Science and mental health research tells us that people with mental illness can move on to healthy productive lives (rehabilitation).
So when a person with a mental illness commits a crime, how does the scope of the context change to dictate that the person is beyond our reach for rehabilitation? How can we begin to imagine that a person with mental illness who has committed a crime should be locked up in perpetuity with no chance for parole?
The implication of this advocated law is not that the person is the problem (as is the case with regular criminals where we believe that rehabilitation is possible, and where our "life" sentences potentially max out at 25 years). Implied in this law, is that the mental illness is the problem. In effect, this law is not punishing people, persay, it is punishing mental illnesses, and the people who happen to have mental illness. Which leads us to point...
This advocated law is flagrantly discriminatory.
In no other circumstance of health do we tell people that they should be treated differently because of their medical condition.
Mental illness is a medical condition that can have regretful effects on behaviour, but which can be relieved by medical intervention.
Why does having a medical condition allow our legal system to consider throwing its values out the window?
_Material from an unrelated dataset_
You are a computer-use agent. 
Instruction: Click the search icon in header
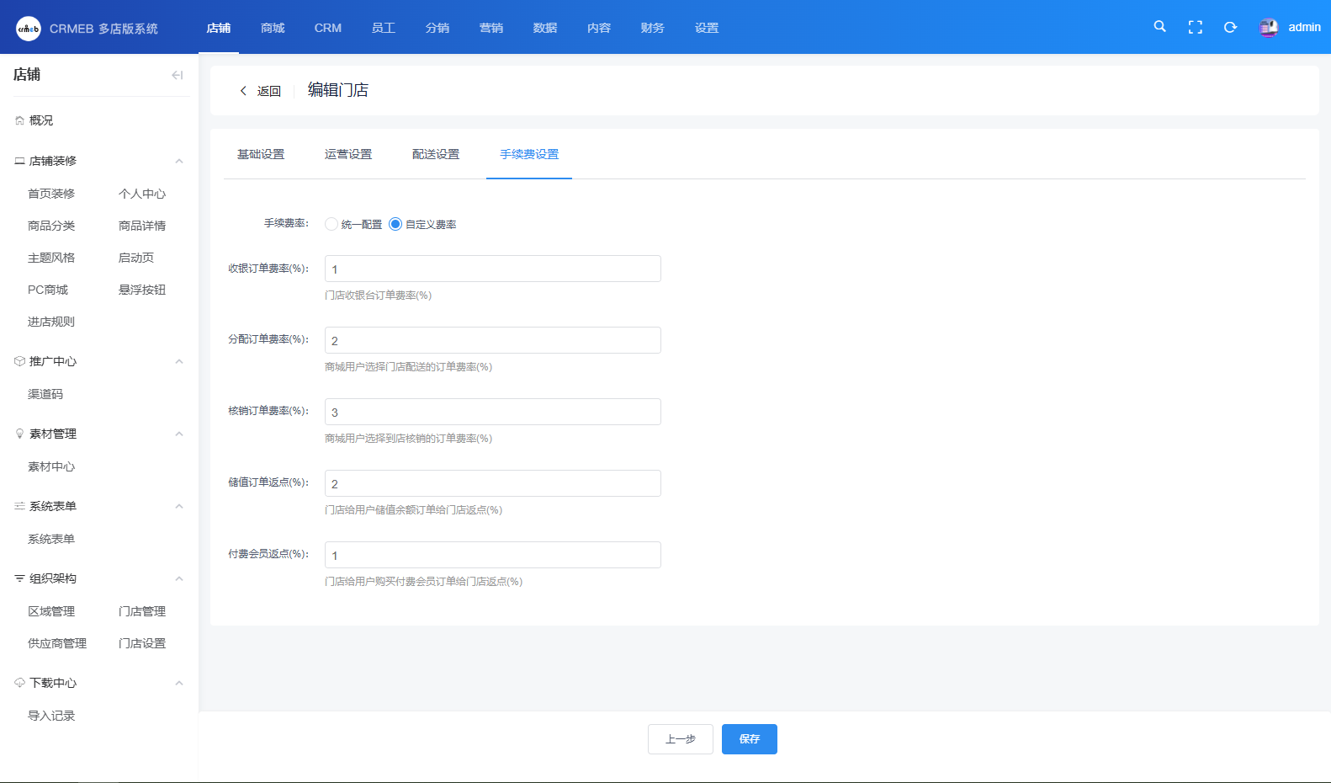1159,27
Again, our legal system believes that criminals can be rehabilitated. Why does a health condition change the scope of this belief? Locking a person away in a psychiatric facility in perpetuity without the chance for parole is a declaration that the person is beyond rehabilition.
Mental illness can be rehabilitaed, medicine tells us.
Mental illness can even be prevented, research suggests.
Thus, the crimes perpetuated during a mental health event are likely PREVENTABLE.
According to our evidence from science and medicine, it would make more sense to consider laws relating to access to treatment.
If we are imagining that laws are created with the intent to protect citizens, then laws relating to treatment would protect citizens in two ways:
a) The person with illness would be protected from the ravages of an untreated medical condition.
b) All citizens would be protected from crimes that are perpetuated during a mental health crisis.
The advocated law makes no steps to ensure protections for any citizens. In fact, the advocated law entrenches not only the status quo of systemic discrimination, but further deepens the social marginalization of persons with mental illness and establishes an indefensible precedent for widespread systemic discrimination. After all, if our own legal systems are allowed to treat people with mental illness differently than every other citizen, then why shouldn't ordinary citizens follow the lead of our political/judicial systems?
Number Four (Last Point):
Our legal system already has a way to deal with issues relating to mental health and the law. If the accused is found not guilty by reason of mental defect or insanity or whathaveyou, he will be shipped to a forensic psychiatric facility where he will have to undergo a minium number of years in treatment. Furthermore, he will not just "be set free," he will have to prove that he has been rehabilitated, and if he is even let out, he will have to live a certain number of years under the combined watchful eyes of the legal system and his health care team.
So really, the accused will get the kind of treatment he needs, and he will get it where he needs it, if he is found not criminally liable due to his health condition. Under our current laws, the accused will be punished by a legal system that believes he is capable of being rehabilitated, whatever shape that rehabilitation takes.
This is the same right that all persons entering the legal system are entitled to. Having a health condition makes Mr. Li's access to legal rights no different from any one else's.
He just won't get the death sentence that this family is advocating for.